OBJECTIF A. Recopiez le passage de l'extrait sur Charlie Hebdo compris entre « Je suis au point » et « risque les redites. », inclus, en renommant « Alger » en « Oran ».
OBJECTIF B. D'après l'extrait sur Charlie Hebdo, à combien d'exemplaires le journal reparaîtra-t-il ce mercredi ?

EXTRAIT SOURCE.
· · · · ·

Non, rien de tout cela ! J’ai failli plonger dans un de ces thèmes
égoïstes, si le temps — cet ami inconfortable — me laisse dire mon mot.
Un jour, peut-être ! A Paris, ville lumière, dit-on, je ne suis jamais
arrivé à vérifier cette affirmation, je l’ai toujours trouvée teintée de
gris, deux quidams, prétendument musulmans, armés jusqu’à la haine,
pénètrent dans une rédaction de journal, alignent tout le monde et
laissent dire la poudre. La kalachnikov — il faut savoir que derrière
cette arme meurtrière se cache un être humain, comme vous et moi — a
tracé les derniers traits d’une caricature irrévérencieuse de Charlie
Hebdo. Je ne peux que joindre ma voix à celles de millions de voix qui
ont crié leur rejet de la violence. Il me fallait le faire ! Car
l’assassinat commis à Paris a bouleversé ma mémoire, encore blessée par
les assassinats de journalistes algériens qui eux, malheureusement,
n’ont pas eu droit à une protestation mondiale. Ni à des panonceaux du
genre : «Je suis Djaout». «Je suis Yefsah». «Je suis Dhorban». Et des
assassinats de personnalités nationales : sociologue, psychiatre,
professeur d’université, pédiatre. Il n’y a pas eu de pancartes du genre
: «Je suis Belkhenchir». «Je suis Liabès». «Je suis Boucebci». Et des
assassinats de policiers. De jeunes filles. De l’Algérien, en somme !
Je suis au point de rupture. Il faut repenser la Justice. «Le qui-tue-
qui ?» a fait son temps. Il s’agit de la France. Et de ses journalistes.
Je vois d’ici certaines bonnes consciences s’horrifier. Il parle de quoi
? Il ose faire des parallèles. Mais Paris n’est pas Alger. Et Charlie
Hebdo n’est pas Ruptures. J’ai raison de ressentir la difficulté de
traiter d’un sujet trituré par tous, à souhait. Je risque les redites.
Les rappels sont bons, parfois. Mais, il faut savoir passer à autre
chose, souvent. Charlie Hebdo reparaîtra ce mercredi en un million
d’exemplaires. C’est dire la justesse de la position de ceux qui restent
à la barre, dans la tristesse et le deuil. Dans la colère et
l’impuissance. Dommage que chez nous, Ruptures a mis la clé sous le
paillasson. Pardon, je ne juge pas une affaire qui me dépasse. Je suis
mal placé pour tenter un jugement de valeur. Loin de moi cette témérité
! Il y a des moments où le silence est la meilleure position à adopter.
Surtout quand il s’agit de pertes irrémédiables de personnes admirables.

· · · · ·

CONTENU DES DONNÉES.
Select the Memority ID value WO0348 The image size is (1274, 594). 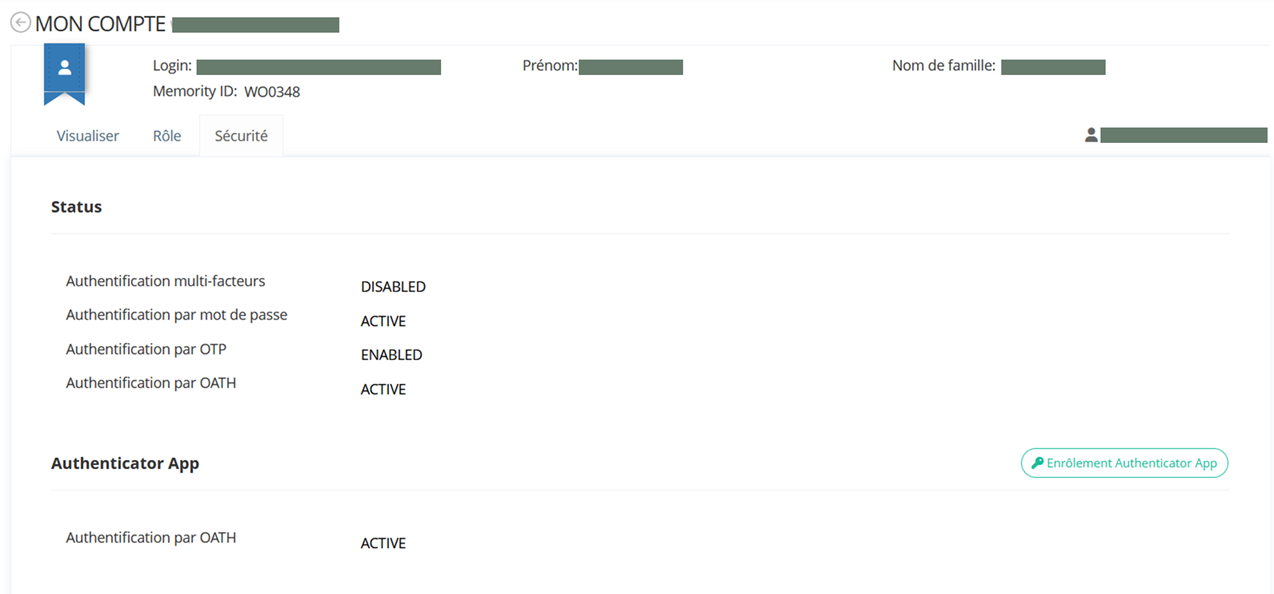click(x=272, y=92)
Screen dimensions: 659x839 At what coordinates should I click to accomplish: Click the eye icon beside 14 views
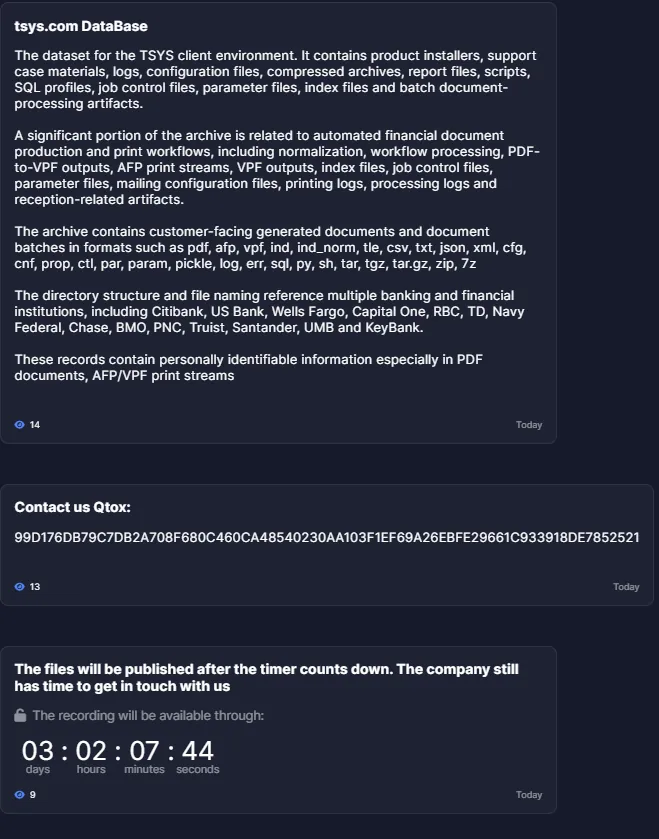20,425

· · · · ·

SOLUTION COMPLÈTE A.
Je suis au point de rupture. Il faut repenser la Justice. «Le qui-tue-
qui ?» a fait son temps. Il s’agit de la France. Et de ses journalistes.
Je vois d’ici certaines bonnes consciences s’horrifier. Il parle de quoi
? Il ose faire des parallèles. Mais Paris n’est pas Oran. Et Charlie
Hebdo n’est pas Ruptures. J’ai raison de ressentir la difficulté de
traiter d’un sujet trituré par tous, à souhait. Je risque les redites.

SOLUTION COMPLÈTE B. Charlie Hebdo reparaîtra en un million d'exemplaires.